Monate nach dem Eklat stellte sich die 38-Jährige aus Odessa im US-Bundesstaat Texas jetzt in einer Talk-Runde den Kritikern und verteidigte ihre Poser-Fotos. Und statt Reue zu zeigen, zeigte sie sich uneinsichtig und holte zum Gegenschlag aus, sie sagte: „Die Tiere sind für uns auf die Erde gebracht worden, wir ernten sie und essen sie.“ Und als sie in der CBS-Sendung nach dem toten Giraffenbullen gefragt wurde, neben dem sie sich stolz präsentiert hatte, sagte sie: „Er war köstlich.“ Und damit nicht genug.

Koffer aus Tierhaut

Später zeigte sie noch ihren Waffenkoffer, den sie sich aus der Haut des Tieres hatte machen lassen. „Das ist Teil der schwarzen Giraffe, die ich geschossen habe. Ich wollte etwas, das mich auf allen meinen Jagden begleitet“, erzählte die Texanerin. Sie habe außerdem dekorative Kissenbezüge aus dem Fell machen lassen. „Und jeder liebt sie“, behauptete sie enthusiastisch.

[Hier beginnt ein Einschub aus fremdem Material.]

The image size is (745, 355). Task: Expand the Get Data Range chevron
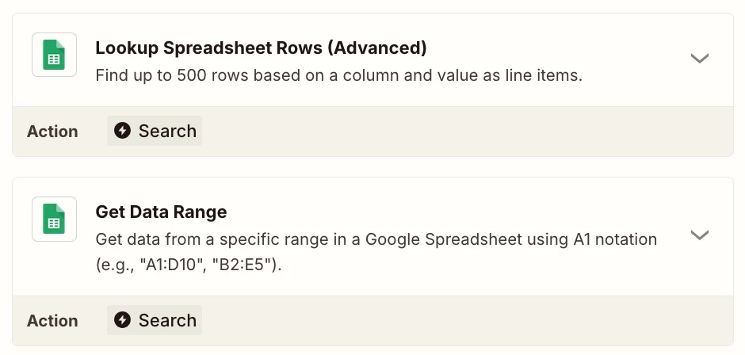(x=699, y=235)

Tess Thompson Talley Quelle: Tess Thompson Talley

Schon damals, als ihre Poserfotos publik wurden, wurde Tess Thompson Talley für ihr Verhalten verurteilt, und das auch von prominenter Seite. Wer so etwas tue, habe keine Seele, meldete sich etwa Musiker Moby zu Wort. Komiker Ricky Gervais, für seinen Einsatz für Tierrechte bekannt, bedachte die Frau mit einem üblen Kraftausdruck. Und die Schauspielerin Debra Messing (“Will & Grace“) twitterte, Talley sei eine „ekelhafte, gemeine, unmoralische, herzlose, egoistische Mörderin“ mit „schwarzem Herzen“. Und das Netzportal „AfricaDigest“ bezeichnet sie als „weiße amerikanische Wilde“, die „nach Afrika kommt, um eine sehr seltene schwarze Giraffe zu töten.“

Ich bin stolz darauf, eine Jägerin zu sein

Nichtsdestotrotz postete sie weiter Bilder von sich und getöteten Tieren, flankiert mit Sprüchen wie: „Ich liebe es, meine Fingernägel machen zu lassen. Aber ich liebe es auch, Zeug in die Luft zu jagen.“ Oder: „Dieser Moment, wenn Dein Steak auf dem Grill röstet und dir läuft das Wasser im Munde zusammen. Fühlt sich das für euch Veganer auch so an, wenn ihr den Rasen mäht?“

Tess Thompson Talley Quelle: Tess Thompson Talley

In der Show sprach sie jetzt über die Kritik von damals – und wie sie sehr bedroht gefühlt habe: „Es wurde richtig schlimm. Meine Adresse wurde weitergegeben, Leute tauchten bei mir auf der Arbeit auf. Sie riefen meinen Arbeitgeber an und forderten, dass ich entlassen werde.“ Ihr Boss aber habe zu ihr gehalten. Und auch die Fernsehzuschauer ließ sie nochmals wissen: „Ich bin stolz darauf, eine Jägerin zu sein und zu jagen. Und ich bin stolz auf diese Giraffe.“

Rote Liste der gefährdeten Arten

Übrigens: Bereits Ende 2016 hatte die Weltnaturschutzorganisation IUCN die Tiere auf die Rote Liste der gefährdeten Arten gesetzt, nachdem die Population binnen drei Jahrzehnten um 40 Prozent geschrumpft war.